» Problem requirements: This exercise asks for the whole listing to be restated exactly.
[Start of section]
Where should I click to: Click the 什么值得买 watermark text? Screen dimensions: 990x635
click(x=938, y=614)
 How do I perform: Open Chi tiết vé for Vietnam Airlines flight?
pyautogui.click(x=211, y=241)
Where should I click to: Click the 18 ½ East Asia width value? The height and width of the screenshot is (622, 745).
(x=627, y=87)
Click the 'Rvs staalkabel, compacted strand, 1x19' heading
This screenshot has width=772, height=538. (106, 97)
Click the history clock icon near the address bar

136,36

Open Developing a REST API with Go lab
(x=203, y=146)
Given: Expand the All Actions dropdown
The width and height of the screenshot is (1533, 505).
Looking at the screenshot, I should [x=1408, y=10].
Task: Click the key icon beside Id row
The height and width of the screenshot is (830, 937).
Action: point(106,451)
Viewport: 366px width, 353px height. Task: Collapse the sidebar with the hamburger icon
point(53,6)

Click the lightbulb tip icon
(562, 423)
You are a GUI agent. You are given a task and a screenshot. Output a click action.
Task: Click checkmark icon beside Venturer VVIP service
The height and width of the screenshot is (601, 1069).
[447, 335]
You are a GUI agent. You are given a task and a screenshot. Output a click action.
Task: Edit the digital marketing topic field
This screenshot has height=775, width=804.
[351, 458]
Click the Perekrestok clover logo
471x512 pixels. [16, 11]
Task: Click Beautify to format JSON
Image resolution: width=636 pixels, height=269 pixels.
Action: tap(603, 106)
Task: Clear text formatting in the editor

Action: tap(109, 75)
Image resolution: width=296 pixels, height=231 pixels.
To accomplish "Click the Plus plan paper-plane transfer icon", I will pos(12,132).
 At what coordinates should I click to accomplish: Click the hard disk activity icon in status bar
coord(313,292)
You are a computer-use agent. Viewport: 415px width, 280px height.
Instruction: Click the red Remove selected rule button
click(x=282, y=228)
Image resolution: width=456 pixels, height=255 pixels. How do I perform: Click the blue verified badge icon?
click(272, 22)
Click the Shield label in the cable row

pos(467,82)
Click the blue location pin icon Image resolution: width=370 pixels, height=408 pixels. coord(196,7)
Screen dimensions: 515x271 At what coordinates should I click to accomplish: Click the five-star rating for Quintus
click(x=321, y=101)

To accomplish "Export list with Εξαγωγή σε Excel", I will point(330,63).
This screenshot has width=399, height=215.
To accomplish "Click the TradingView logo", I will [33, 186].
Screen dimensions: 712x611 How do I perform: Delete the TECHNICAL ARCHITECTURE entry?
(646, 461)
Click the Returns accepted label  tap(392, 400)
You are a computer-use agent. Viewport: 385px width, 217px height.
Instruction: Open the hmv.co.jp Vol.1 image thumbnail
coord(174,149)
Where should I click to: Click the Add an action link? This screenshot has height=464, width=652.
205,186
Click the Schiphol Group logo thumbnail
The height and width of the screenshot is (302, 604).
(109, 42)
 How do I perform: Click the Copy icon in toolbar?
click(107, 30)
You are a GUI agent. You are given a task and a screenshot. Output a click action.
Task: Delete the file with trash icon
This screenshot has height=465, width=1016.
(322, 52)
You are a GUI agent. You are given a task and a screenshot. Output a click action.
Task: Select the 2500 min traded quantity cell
[End of section]
» Answer box:
Where should I click to: Click the 什么值得买 watermark text? Screen dimensions: 990x635
click(x=938, y=614)
 How do I perform: Open Chi tiết vé for Vietnam Airlines flight?
pyautogui.click(x=211, y=241)
Where should I click to: Click the 18 ½ East Asia width value? The height and width of the screenshot is (622, 745).
(x=627, y=87)
Click the 'Rvs staalkabel, compacted strand, 1x19' heading
This screenshot has width=772, height=538. (106, 97)
Click the history clock icon near the address bar

136,36

Open Developing a REST API with Go lab
(x=203, y=146)
Given: Expand the All Actions dropdown
The width and height of the screenshot is (1533, 505).
Looking at the screenshot, I should [x=1408, y=10].
Task: Click the key icon beside Id row
The height and width of the screenshot is (830, 937).
Action: point(106,451)
Viewport: 366px width, 353px height. Task: Collapse the sidebar with the hamburger icon
point(53,6)

Click the lightbulb tip icon
(562, 423)
You are a GUI agent. You are given a task and a screenshot. Output a click action.
Task: Click checkmark icon beside Venturer VVIP service
The height and width of the screenshot is (601, 1069).
[447, 335]
You are a GUI agent. You are given a task and a screenshot. Output a click action.
Task: Edit the digital marketing topic field
This screenshot has height=775, width=804.
[351, 458]
Click the Perekrestok clover logo
471x512 pixels. [16, 11]
Task: Click Beautify to format JSON
Image resolution: width=636 pixels, height=269 pixels.
Action: tap(603, 106)
Task: Clear text formatting in the editor

Action: tap(109, 75)
Image resolution: width=296 pixels, height=231 pixels.
To accomplish "Click the Plus plan paper-plane transfer icon", I will pos(12,132).
 At what coordinates should I click to accomplish: Click the hard disk activity icon in status bar
coord(313,292)
You are a computer-use agent. Viewport: 415px width, 280px height.
Instruction: Click the red Remove selected rule button
click(x=282, y=228)
Image resolution: width=456 pixels, height=255 pixels. How do I perform: Click the blue verified badge icon?
click(272, 22)
Click the Shield label in the cable row

pos(467,82)
Click the blue location pin icon Image resolution: width=370 pixels, height=408 pixels. coord(196,7)
Screen dimensions: 515x271 At what coordinates should I click to accomplish: Click the five-star rating for Quintus
click(x=321, y=101)

To accomplish "Export list with Εξαγωγή σε Excel", I will point(330,63).
This screenshot has width=399, height=215.
To accomplish "Click the TradingView logo", I will [33, 186].
Screen dimensions: 712x611 How do I perform: Delete the TECHNICAL ARCHITECTURE entry?
(646, 461)
Click the Returns accepted label  tap(392, 400)
You are a computer-use agent. Viewport: 385px width, 217px height.
Instruction: Open the hmv.co.jp Vol.1 image thumbnail
coord(174,149)
Where should I click to: Click the Add an action link? This screenshot has height=464, width=652.
205,186
Click the Schiphol Group logo thumbnail
The height and width of the screenshot is (302, 604).
(109, 42)
 How do I perform: Click the Copy icon in toolbar?
click(107, 30)
You are a GUI agent. You are given a task and a screenshot. Output a click action.
Task: Delete the file with trash icon
This screenshot has height=465, width=1016.
(322, 52)
You are a GUI agent. You are given a task and a screenshot. Output a click action.
Task: Select the 2500 min traded quantity cell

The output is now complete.